Abstract

HISTORY: 16 year-old male competitive soccer player with insidious onset of right hip pain since soccer pre-season conditioning two years ago. The pain is located over the right anterior inferior iliac spine (AIIS). Described as "pulling" and dull in nature, worse with running and especially kicking. Denies paresthesia or radiating pain. Denies inciting events or history of trauma. He has been unable to sustain sports activities due to the pain. He has undergone several work-ups and conservative treatment without resolution of symptoms. PHYSICAL EXAMINATION: Normal inspection, without discoloration, deformity, or asymmetry. Mild tenderness over right AIIS area. Mild pain with active and passive motion of the right hip, notably with active flexion and passive extension. No tenderness of Anterior Superior Iliac Spine. Range of motion within normal limits. Strength and sensation intact. Normal gait. DIFFERENTIAL DIAGNOSIS: 1. Chronic Rectus femoris tendinosis 2. Apophysitis 3. AIIS avulsion fracture 4. Osteitis Condensans Ilii 5. Lower Thoracic Entrapment Neuropathy TEST AND RESULTS: Serum Phosphate, Alkaline Phosphatase, Erythrocyte Sedimentation Rate - normal AP Pelvis and Frog-Leg views -No fractures, normal bone mineralization 1st MRI of Hip (7 months from symptom onset) -Musculature and soft tissues within normal limits 2nd MRI Hip (22 months from symptom onset) - Minimal asymmetric irregular signal in the Right AIIS likely very mild chronic avulsive changes.
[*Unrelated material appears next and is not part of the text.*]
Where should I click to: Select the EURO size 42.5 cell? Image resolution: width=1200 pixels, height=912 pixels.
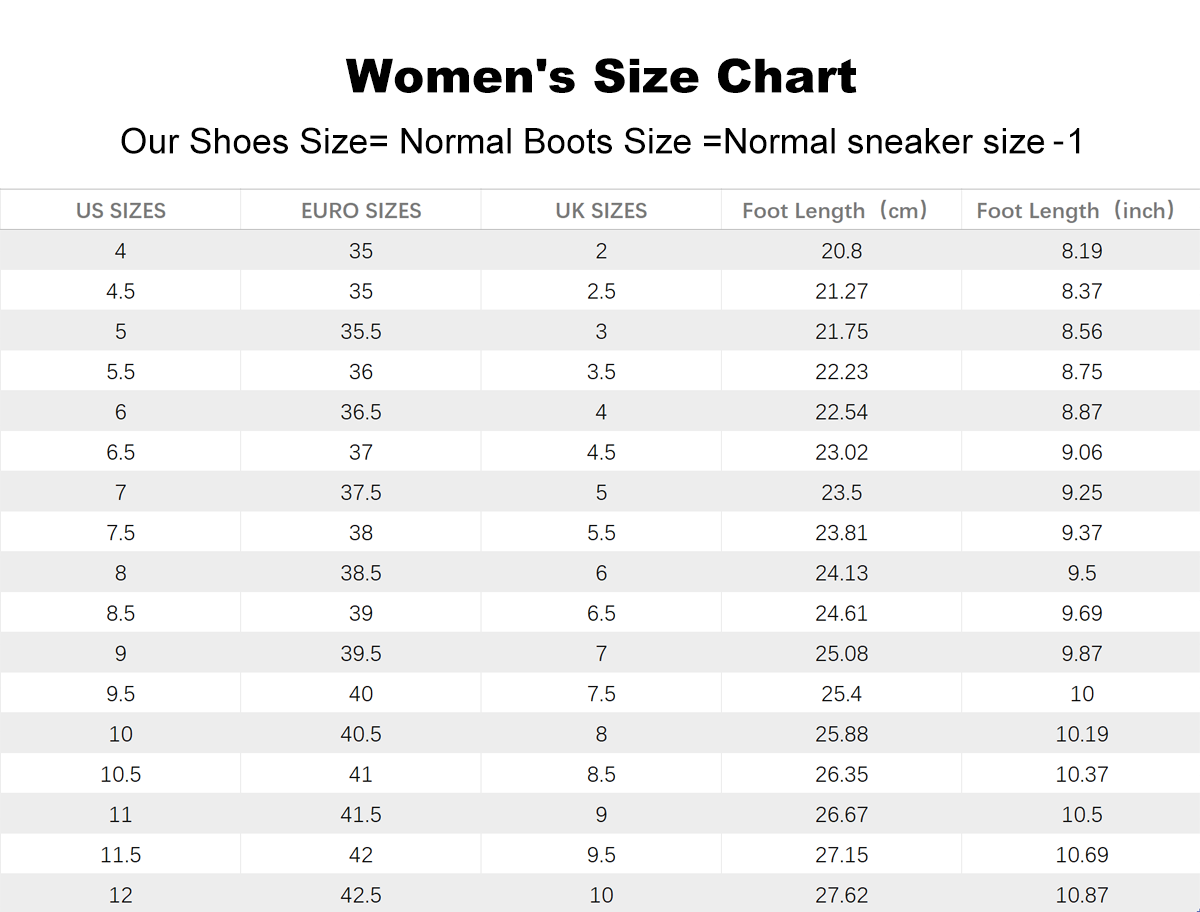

Ultrasound (US) Right Hip - Small discontinuous cortical irregularity of the chronic avulsion changes of AIIS FINAL WORKING DIAGNOSIS: Chronic Avulsion Fracture of Right AIIS TREATMENT AND OUTCOMES: 1. Oral NSAID treatment provides no relief. 2. Several week cessation of impact activity provides temporary relief. 3. Physical Therapy focused on strengthening/flexibility provides minor improvement. 4. Orthopedic consult decided no indication for surgery. 5. Steroid injection at tendon-bone interface at AIIS under US guidance resulted in minimal response at 4 weeks. 6. Prolotherapy with 50% dextrose injected to the tendon-bone interface at AIIS under US guidance repeated at 2 and 4 weeks resulted in improvement of the symptoms on 3-week and 6-week follow-up. 7. Resume sports specific activities as tolerated and full return to play.